20/20 Vision for Piano Teachers
On Thursday, I’ll give a presentation to the West Suburban Music Teachers Association titled 20/20 Vision for Piano Teachers: Building a Foundation for Expressive Performance. Anyone can join us over Zoom! Click here for more info. For those of you who can’t join, here’s a tiny taste of what my presentation is all about.
Any good company, organization, church, business, or entrepreneur is going to have thoughts about why they do what they do and what they want to accomplish. Perhaps you know an individual who oozes vision and regularly gets people to rally behind his or her cause. In preparing for this talk, I consulted my husband, who is the pastor of our church. He regularly deals with explaining the vision of the church and strategically thinking through how to allocate budget and staff resources to meet those goals. The questions he deals with for essentially all of his leadership are:
Where are we going? This is the vision.
How are we going to get there? This is the strategy.

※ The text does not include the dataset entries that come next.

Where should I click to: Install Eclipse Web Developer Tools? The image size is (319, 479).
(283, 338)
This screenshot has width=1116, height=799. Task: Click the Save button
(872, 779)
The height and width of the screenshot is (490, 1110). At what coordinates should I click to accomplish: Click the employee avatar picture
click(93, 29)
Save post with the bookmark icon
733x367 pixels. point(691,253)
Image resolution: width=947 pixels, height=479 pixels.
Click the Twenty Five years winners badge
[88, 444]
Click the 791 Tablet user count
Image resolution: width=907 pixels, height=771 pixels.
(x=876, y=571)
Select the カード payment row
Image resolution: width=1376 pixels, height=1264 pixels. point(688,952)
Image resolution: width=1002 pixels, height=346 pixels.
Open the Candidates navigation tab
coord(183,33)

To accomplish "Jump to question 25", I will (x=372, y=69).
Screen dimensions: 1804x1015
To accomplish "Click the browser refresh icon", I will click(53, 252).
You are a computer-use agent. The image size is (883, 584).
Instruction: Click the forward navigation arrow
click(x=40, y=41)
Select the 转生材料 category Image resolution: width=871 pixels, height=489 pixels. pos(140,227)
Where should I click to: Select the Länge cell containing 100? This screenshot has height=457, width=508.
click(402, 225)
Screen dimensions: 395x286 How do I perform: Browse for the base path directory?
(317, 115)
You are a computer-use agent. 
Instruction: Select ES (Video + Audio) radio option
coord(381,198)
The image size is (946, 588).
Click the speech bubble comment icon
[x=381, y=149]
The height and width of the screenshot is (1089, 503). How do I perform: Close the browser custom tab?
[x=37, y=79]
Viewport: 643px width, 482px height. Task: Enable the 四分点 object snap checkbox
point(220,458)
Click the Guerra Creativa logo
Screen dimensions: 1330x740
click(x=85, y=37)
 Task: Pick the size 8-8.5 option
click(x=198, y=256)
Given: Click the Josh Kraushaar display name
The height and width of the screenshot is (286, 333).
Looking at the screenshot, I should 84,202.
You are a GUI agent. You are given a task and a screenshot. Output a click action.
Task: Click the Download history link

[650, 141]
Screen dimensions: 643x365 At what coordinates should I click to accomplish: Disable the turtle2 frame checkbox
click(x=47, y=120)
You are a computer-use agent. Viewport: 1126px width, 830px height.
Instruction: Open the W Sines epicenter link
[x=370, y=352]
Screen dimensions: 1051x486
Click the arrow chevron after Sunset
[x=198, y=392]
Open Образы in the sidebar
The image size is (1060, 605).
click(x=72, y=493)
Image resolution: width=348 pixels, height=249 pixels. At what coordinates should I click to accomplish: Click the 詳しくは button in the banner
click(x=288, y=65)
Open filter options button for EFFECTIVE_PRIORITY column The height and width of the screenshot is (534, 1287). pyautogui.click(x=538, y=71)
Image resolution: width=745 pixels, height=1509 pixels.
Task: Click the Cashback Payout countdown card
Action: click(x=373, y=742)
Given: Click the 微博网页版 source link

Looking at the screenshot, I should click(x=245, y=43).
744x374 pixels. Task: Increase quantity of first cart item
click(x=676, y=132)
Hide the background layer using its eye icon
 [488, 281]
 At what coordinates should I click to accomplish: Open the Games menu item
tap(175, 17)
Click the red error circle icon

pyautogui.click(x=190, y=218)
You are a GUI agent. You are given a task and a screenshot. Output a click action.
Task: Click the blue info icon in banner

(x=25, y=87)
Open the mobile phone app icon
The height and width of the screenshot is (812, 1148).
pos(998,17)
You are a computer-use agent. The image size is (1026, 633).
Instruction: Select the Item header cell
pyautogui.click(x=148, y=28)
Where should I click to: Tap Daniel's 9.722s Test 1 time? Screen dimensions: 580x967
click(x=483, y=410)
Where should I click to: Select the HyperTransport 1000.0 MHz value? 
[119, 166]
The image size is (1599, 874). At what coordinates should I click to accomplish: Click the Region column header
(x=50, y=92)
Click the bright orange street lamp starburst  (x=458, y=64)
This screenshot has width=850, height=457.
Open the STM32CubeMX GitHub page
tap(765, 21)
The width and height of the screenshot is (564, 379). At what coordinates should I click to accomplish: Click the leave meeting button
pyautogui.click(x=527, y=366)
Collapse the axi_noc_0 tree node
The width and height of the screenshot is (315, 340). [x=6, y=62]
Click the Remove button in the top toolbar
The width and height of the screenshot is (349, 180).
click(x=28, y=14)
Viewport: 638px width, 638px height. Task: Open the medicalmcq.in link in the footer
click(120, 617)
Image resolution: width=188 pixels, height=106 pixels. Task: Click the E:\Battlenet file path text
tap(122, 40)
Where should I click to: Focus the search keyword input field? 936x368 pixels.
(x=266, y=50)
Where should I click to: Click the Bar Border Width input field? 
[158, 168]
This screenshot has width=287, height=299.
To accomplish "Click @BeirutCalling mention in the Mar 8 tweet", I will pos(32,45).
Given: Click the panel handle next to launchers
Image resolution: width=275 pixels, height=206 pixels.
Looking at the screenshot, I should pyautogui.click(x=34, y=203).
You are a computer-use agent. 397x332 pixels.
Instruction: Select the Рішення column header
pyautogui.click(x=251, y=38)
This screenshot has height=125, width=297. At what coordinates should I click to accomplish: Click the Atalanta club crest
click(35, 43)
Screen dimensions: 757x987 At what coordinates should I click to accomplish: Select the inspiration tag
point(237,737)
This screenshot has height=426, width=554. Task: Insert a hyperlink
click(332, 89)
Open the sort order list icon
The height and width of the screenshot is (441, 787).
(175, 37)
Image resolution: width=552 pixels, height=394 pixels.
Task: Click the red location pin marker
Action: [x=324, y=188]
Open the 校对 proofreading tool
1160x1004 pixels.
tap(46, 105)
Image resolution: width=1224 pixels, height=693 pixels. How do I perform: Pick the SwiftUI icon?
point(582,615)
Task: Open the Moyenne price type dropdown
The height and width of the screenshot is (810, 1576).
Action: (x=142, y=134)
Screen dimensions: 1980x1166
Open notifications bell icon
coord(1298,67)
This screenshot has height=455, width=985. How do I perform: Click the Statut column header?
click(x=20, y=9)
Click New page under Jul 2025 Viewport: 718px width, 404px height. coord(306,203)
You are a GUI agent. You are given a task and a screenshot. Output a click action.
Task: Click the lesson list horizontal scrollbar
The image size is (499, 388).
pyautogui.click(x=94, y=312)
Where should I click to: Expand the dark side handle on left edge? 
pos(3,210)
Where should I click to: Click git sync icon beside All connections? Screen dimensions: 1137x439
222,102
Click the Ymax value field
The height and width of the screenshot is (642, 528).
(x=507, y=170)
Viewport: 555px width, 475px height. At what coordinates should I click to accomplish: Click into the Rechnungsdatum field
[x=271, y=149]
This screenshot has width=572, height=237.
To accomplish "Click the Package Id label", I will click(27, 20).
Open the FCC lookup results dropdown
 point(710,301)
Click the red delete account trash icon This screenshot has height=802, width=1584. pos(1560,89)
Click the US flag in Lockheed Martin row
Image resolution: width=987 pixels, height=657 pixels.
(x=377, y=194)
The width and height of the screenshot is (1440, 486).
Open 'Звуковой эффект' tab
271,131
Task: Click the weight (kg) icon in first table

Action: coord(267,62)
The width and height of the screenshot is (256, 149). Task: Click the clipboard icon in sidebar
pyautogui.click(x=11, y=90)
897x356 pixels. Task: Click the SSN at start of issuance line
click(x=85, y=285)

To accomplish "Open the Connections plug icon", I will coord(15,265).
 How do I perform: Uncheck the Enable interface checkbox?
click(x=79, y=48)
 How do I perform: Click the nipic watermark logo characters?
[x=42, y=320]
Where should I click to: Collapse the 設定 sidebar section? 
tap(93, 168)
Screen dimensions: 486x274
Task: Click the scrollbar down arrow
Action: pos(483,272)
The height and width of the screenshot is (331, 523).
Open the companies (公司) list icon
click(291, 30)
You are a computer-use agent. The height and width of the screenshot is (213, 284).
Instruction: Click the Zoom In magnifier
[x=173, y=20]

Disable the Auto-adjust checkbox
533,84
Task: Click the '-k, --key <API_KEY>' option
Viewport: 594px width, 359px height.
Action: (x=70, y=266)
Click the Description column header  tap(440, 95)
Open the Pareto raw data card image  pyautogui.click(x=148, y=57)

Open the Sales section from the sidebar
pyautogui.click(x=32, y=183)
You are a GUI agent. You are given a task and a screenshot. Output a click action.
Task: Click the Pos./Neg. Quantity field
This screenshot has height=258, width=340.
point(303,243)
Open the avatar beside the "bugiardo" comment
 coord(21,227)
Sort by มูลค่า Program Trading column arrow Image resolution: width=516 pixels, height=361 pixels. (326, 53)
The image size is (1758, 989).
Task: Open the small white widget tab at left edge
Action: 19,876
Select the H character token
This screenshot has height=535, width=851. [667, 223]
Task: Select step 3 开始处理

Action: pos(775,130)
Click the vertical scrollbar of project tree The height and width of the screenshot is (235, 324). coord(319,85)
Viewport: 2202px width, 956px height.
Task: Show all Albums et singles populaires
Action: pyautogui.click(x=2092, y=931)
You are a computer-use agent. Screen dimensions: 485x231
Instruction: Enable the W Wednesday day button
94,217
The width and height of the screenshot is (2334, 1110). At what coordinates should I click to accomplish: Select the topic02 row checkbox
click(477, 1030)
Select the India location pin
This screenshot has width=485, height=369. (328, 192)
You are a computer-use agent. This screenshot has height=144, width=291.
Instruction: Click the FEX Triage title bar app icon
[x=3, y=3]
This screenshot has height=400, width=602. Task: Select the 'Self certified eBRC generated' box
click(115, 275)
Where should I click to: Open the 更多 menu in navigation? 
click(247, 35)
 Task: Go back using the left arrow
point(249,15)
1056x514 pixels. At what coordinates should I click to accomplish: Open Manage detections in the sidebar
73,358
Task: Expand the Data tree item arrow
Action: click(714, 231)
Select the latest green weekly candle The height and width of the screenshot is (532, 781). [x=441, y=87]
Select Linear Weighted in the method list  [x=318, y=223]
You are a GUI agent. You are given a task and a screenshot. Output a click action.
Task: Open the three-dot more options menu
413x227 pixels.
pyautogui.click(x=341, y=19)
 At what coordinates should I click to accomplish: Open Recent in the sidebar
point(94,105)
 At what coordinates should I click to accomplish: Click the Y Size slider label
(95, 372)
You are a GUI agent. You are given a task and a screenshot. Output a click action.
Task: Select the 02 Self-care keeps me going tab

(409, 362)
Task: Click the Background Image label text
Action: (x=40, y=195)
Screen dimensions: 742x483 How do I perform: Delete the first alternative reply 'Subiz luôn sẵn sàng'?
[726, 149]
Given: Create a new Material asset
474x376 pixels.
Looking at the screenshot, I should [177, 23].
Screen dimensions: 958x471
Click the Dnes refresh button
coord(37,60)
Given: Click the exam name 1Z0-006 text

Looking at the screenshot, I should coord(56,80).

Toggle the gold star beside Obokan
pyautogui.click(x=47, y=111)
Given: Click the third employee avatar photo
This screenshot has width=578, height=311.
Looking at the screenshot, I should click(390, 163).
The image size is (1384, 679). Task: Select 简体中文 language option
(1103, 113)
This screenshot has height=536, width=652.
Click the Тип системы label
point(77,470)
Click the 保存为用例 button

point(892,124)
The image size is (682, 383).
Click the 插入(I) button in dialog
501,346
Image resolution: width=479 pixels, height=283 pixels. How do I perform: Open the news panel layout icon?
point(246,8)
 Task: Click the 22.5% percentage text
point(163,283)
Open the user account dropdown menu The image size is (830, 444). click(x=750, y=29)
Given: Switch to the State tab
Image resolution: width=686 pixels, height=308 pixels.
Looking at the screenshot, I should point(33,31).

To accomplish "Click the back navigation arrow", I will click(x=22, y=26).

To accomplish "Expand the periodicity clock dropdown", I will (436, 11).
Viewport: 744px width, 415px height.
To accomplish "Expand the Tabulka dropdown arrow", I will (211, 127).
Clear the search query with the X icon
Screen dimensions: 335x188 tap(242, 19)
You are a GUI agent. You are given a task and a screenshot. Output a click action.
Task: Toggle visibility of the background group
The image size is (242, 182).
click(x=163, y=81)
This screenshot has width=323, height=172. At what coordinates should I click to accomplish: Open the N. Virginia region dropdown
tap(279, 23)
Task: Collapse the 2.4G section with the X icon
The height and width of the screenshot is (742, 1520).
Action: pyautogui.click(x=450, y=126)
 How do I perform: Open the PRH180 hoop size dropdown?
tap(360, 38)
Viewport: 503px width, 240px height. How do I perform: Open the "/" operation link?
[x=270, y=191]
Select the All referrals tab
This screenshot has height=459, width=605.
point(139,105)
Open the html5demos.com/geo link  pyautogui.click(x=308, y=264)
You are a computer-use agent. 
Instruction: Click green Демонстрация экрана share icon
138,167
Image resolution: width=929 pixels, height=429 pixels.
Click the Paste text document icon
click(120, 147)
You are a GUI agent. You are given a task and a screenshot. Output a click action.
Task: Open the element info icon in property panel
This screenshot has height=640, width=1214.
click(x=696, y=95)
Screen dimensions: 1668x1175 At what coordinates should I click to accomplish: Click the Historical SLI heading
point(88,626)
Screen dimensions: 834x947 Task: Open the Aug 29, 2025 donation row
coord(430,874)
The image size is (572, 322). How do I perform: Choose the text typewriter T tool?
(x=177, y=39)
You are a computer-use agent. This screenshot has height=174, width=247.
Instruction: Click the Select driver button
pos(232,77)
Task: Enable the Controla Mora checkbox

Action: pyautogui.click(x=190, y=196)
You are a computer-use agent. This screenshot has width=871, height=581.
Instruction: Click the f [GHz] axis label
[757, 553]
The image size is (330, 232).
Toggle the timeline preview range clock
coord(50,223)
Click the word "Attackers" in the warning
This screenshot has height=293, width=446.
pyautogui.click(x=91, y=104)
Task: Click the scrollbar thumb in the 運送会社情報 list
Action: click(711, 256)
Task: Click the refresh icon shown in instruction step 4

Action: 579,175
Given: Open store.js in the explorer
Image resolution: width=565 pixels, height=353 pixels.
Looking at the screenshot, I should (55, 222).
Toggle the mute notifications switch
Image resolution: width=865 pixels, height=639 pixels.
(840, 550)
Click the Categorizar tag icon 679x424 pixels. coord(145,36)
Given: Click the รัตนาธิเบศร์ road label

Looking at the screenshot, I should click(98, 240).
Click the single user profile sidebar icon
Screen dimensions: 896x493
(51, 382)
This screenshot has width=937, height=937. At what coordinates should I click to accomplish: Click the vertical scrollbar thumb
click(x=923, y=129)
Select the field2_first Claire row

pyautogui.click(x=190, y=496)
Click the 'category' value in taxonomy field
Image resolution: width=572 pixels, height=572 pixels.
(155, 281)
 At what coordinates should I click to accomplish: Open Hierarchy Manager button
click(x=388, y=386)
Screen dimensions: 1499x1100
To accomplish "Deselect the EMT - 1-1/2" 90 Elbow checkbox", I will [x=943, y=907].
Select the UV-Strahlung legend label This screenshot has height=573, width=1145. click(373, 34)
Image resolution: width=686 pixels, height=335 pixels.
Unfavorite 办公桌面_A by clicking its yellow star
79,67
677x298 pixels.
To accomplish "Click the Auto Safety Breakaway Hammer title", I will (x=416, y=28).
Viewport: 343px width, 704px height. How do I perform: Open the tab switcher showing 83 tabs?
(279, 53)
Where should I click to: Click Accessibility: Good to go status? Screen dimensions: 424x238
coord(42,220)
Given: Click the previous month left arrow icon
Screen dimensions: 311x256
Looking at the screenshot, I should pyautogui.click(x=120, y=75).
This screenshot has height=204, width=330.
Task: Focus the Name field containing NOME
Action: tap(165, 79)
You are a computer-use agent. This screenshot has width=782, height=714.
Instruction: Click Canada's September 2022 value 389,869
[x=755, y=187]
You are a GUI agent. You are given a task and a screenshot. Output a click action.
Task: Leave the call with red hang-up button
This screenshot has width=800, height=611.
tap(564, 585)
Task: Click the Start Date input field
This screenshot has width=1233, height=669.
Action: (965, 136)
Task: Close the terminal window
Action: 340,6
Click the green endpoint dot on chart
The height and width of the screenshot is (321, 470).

These questions can and should be asked by leaders of any good organization, and piano teachers who want to be financially successful and make an impact on their students cannot afford to be any different in this regard.
So let’s discuss vision. Most of us probably came to teaching because we love music, we love playing the piano, and we enjoy sharing that love with others. But what are some of the specific things that you consider your goals or visions for your piano students? Where do you want your students to go?
Let me give you a few of mine as examples:
Lifelong love of music
Technical facility and ease at the piano
Ability to perform in front of others with poise
Mastery of intermediate/advanced historical repertoire
Ability to sight read or read a chord chart or harmonize a basic melody
Deep understanding of the workings of music (theory, etc.)
Ability to use their skill at the piano outside of lessons (accompanying, playing a piano part in band/orchestra/jazz band, playing in a pop band, playing in a religious context)
These are all worthy goals, and an unlimited number of presentations or blog posts could be formed on the strategy of how to reach each of them.
Once I have a goal in mind, I able to craft a viable strategy. Many times we as teachers are tempted to begin with strategy without adequately considering the vision. We fixate on which pieces to teach or which books to use without fully fleshing out what goal they will help our students achieve.
In this talk, I’ll focus on how the vision of advanced-level performance informs my strategy in how I train my less experienced students to play expressively.
What goal or vision is currently at the forefront of your mind for your students? Have you stopped to think about why it is important for you that your students meet that goal? What strategies are you implementing that allow your students to move towards that goal?